> **Material for this exercise**
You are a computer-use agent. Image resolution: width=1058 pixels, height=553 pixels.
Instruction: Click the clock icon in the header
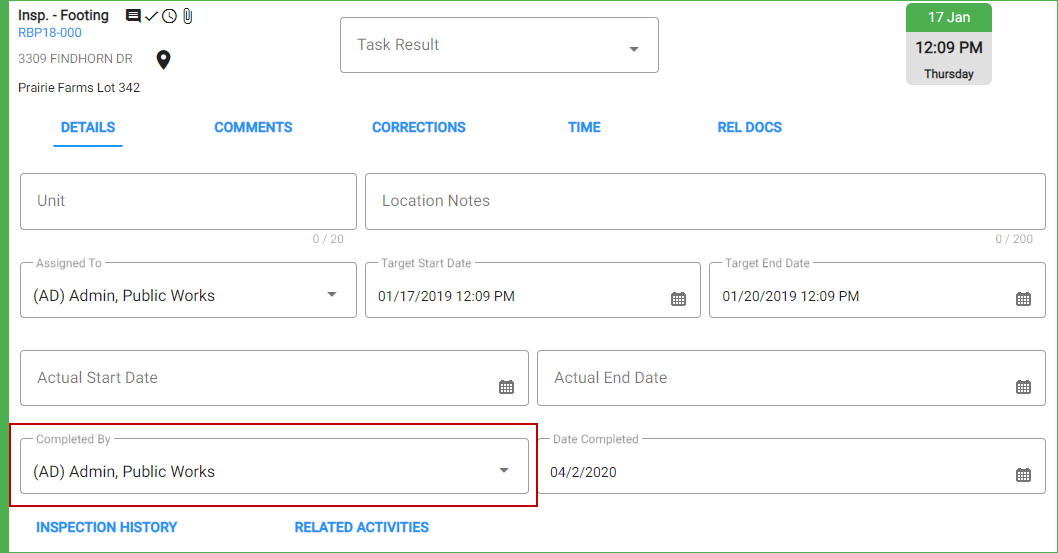point(169,16)
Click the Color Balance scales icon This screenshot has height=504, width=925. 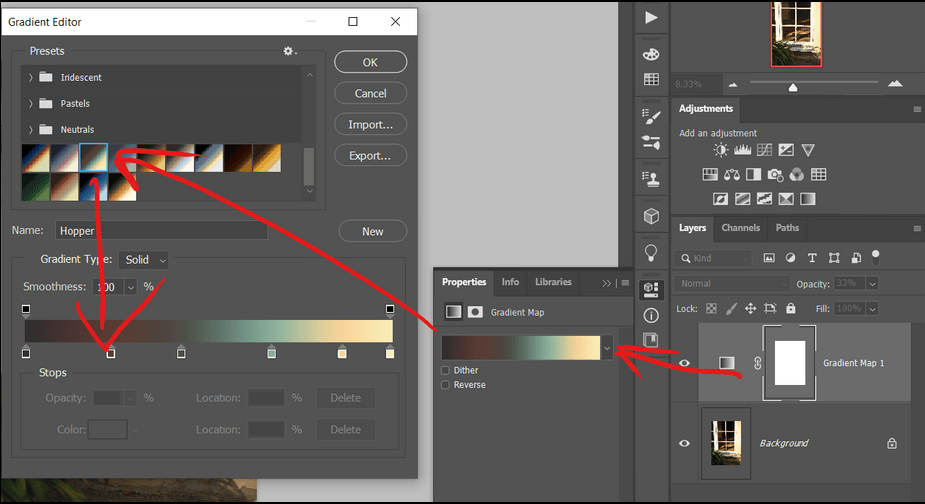731,174
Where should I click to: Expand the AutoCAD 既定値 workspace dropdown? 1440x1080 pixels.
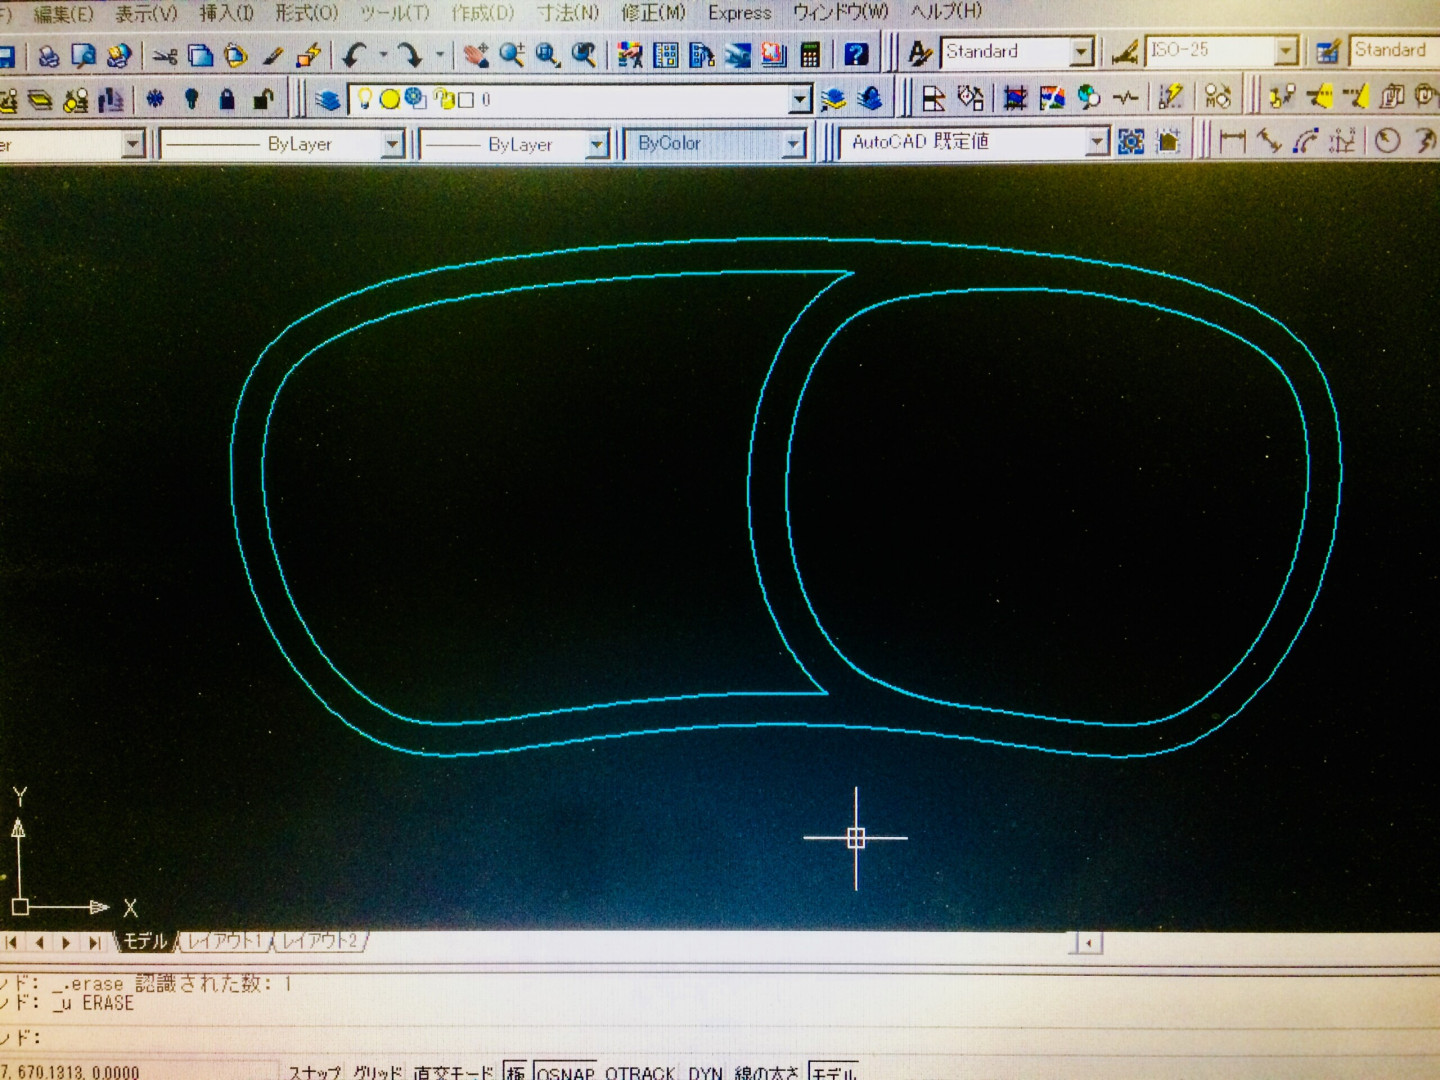(x=1098, y=142)
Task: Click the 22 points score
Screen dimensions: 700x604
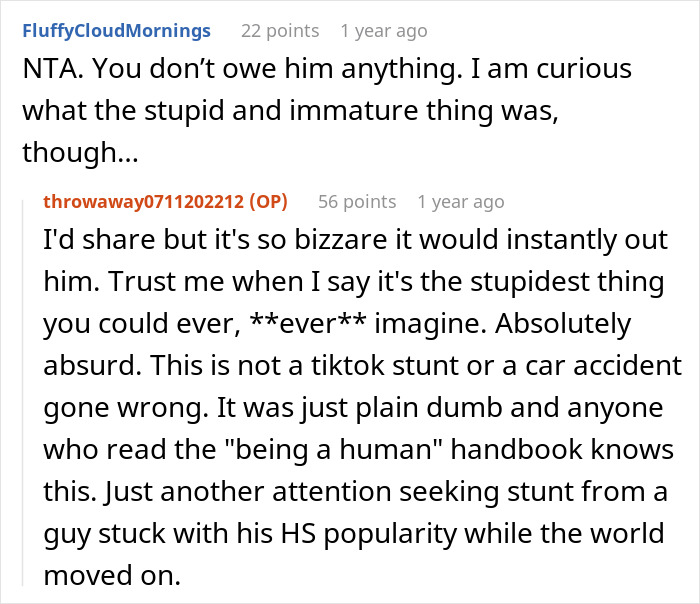Action: click(280, 30)
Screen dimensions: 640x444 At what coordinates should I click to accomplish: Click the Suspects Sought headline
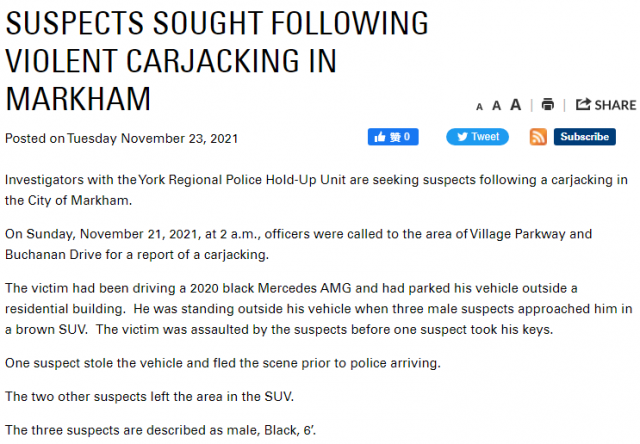[x=217, y=61]
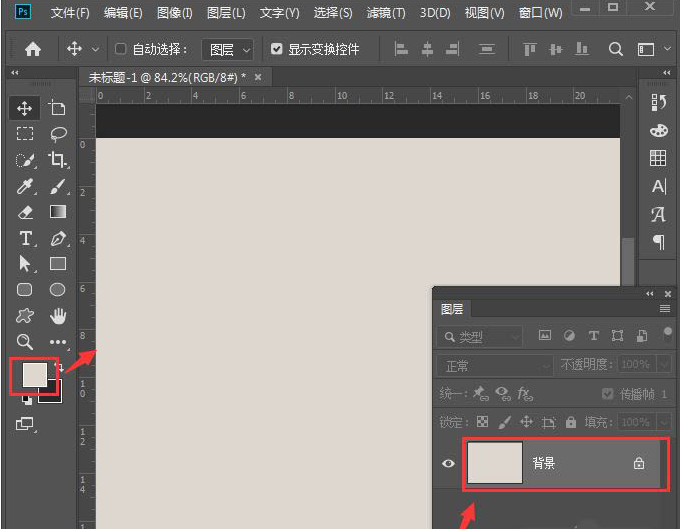Select the Eyedropper tool

[x=25, y=186]
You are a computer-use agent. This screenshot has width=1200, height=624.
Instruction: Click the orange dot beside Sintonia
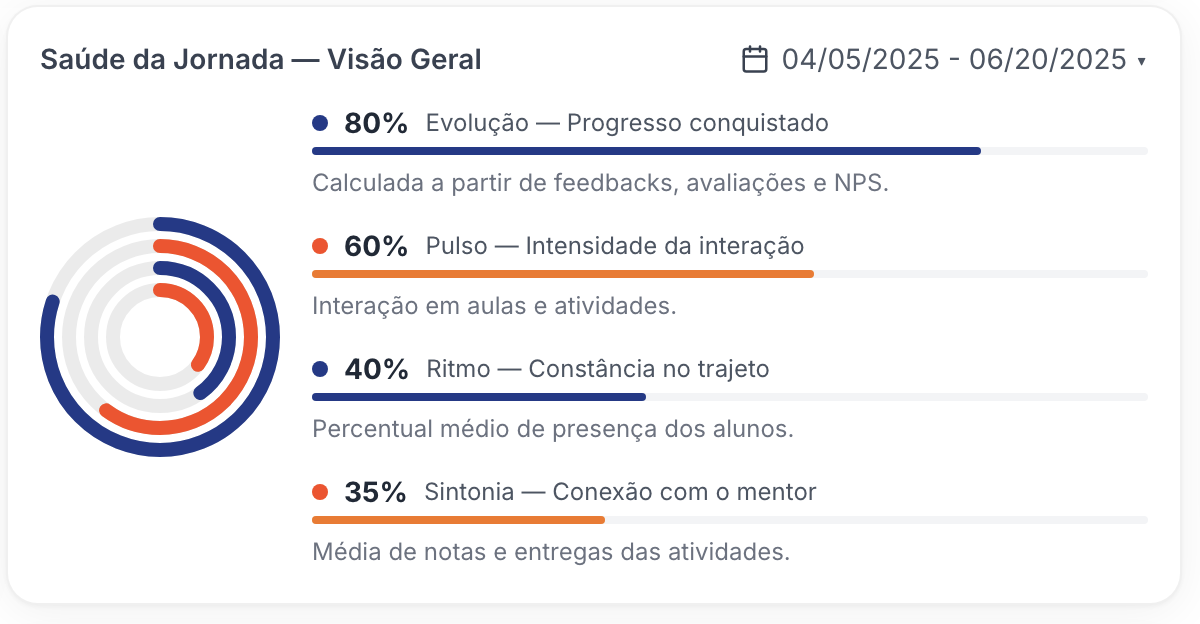321,491
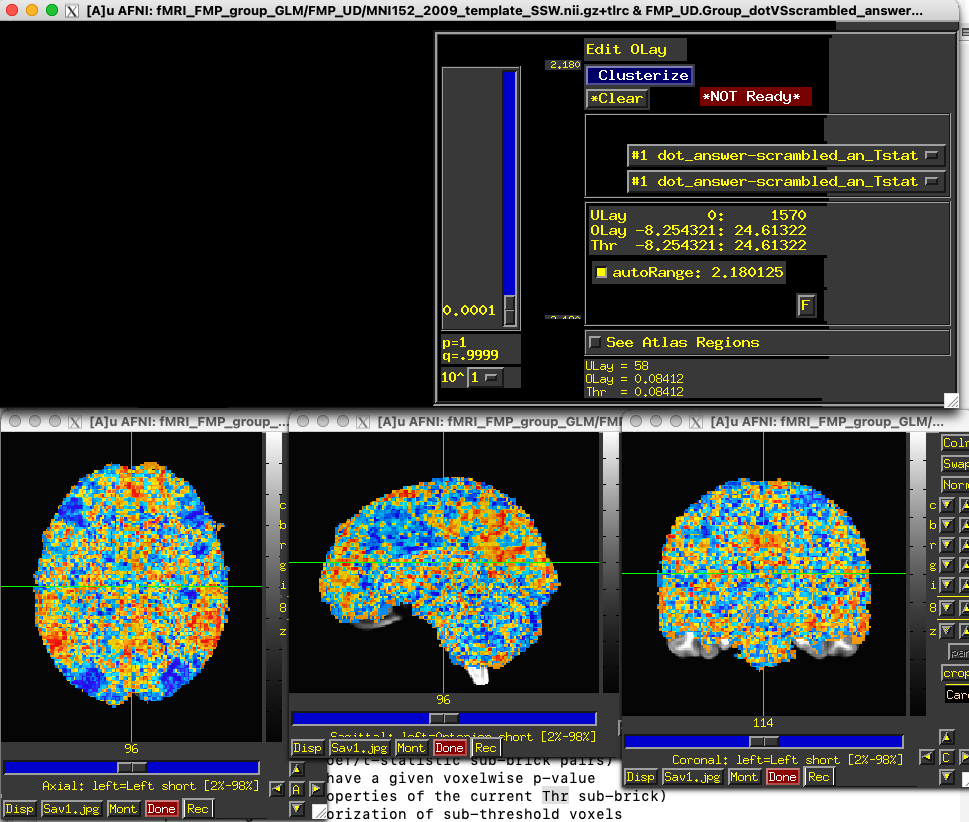Open the first dot_answer-scrambled Tstat dropdown

(786, 156)
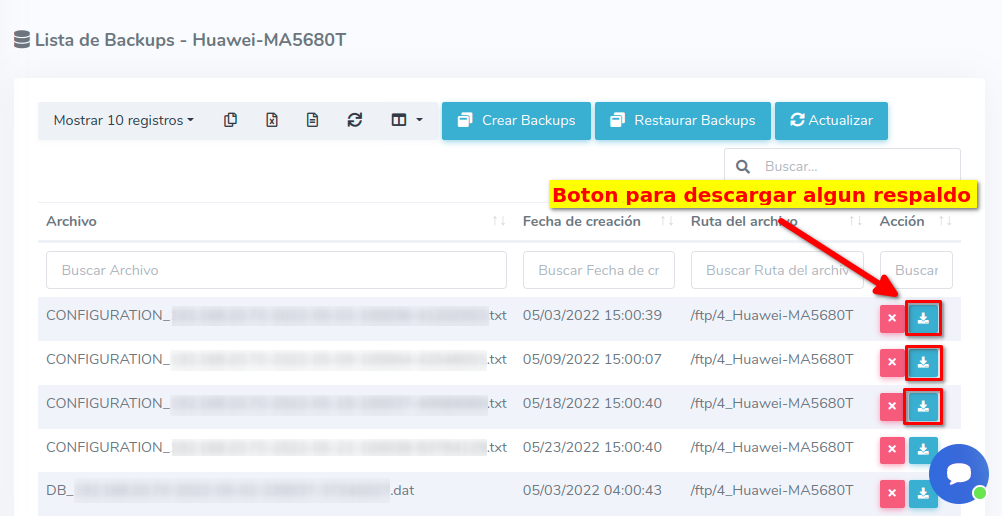Click the Crear Backups button

click(x=516, y=120)
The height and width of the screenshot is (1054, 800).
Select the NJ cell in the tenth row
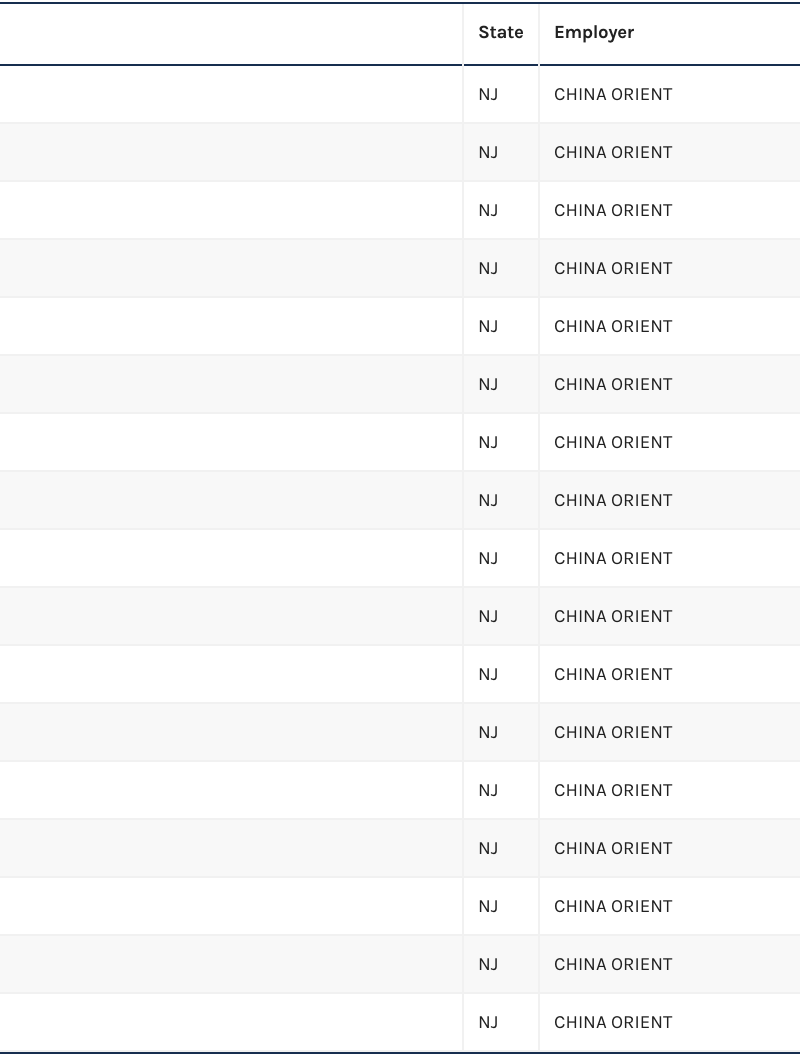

> **Work to complete**
Update the listing from the line with "Screen dimensions: 640x444" through the end, swapping "headline" for "title" and keeping everything else as it is. Leave out the pictures.

> **Output below**
Screen dimensions: 640x444 At what coordinates should I click to accomplish: Click the Suspects Sought title
[x=217, y=61]
Select the Eyedropper tool

[x=25, y=186]
You are a computer-use agent. This screenshot has width=1200, height=624.
Instruction: Click the orange dot beside Sintonia
321,491
Open the first dot_answer-scrambled Tstat dropdown

(786, 156)
Click the Crear Backups button

click(x=516, y=120)
The height and width of the screenshot is (1054, 800).
Select the NJ cell in the tenth row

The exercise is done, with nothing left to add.